Essa não é uma pergunta fácil. Colocando em perspectiva de vacância, se observou um acréscimo de 1,6 ponto percentual na vacância entre o início de 2020 e o fim de 2020. O mercado penalizou os fundos imobiliários muito além dessa vacância, já que o impacto no espaço físico foi muito inferior ao precificado pelo mercado. Possivelmente há aí um ‘gap’ que pode trazer uma pista para o investidor. 

Em 2020, tivemos muitas empresas que seguraram mudanças de escritório, e esse impacto teria sido menor caso essas empresas tivessem, de fato, se mudado ou alugado novos escritórios. Então o impacto nesse setor provavelmente foi menor do que o que foi precificado. Essa precificação acima do aumento da vacância em fundos corporativos pode dar uma pista para o investidor, nessa questão de expectativa versus realizado. 

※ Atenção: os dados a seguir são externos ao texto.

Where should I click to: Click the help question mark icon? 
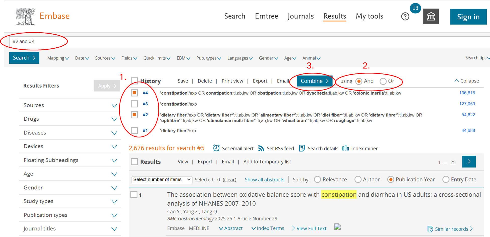(405, 17)
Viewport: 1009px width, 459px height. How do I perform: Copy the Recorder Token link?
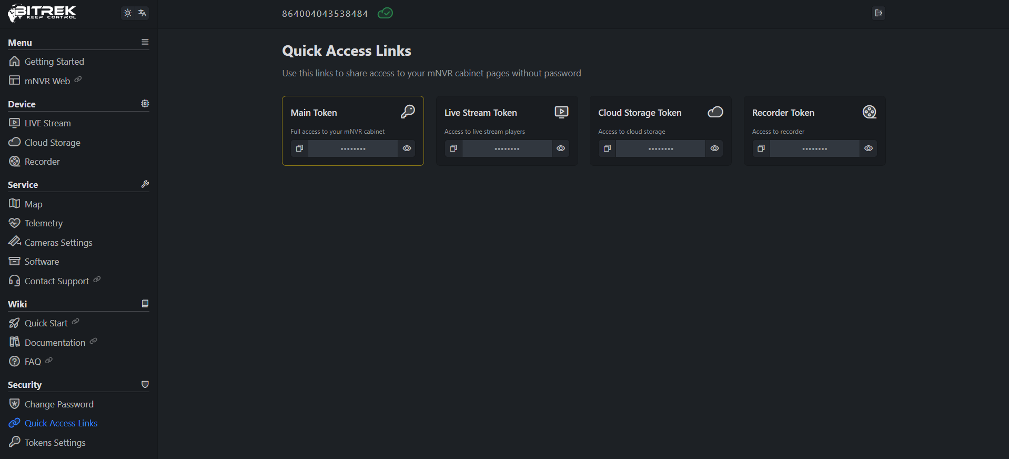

O mercado mudou muito, e é muito bom ver a indústria de fundos imobiliários se tornando uma opção para o investidor, que cresceu em 2019 e 2020, que foi um ano muito difícil, e deve crescer ainda em 2021. Ainda temos um caminho muito longo a traçar, especialmente se comparado ao setor de fundos imobiliários nos EUA, mas é muito bom ver outros tipos de ativos entrando em circulação, como ativos agrícolas, ativos residenciais, e essa indústria se tornando uma fonte de renda para o investidor.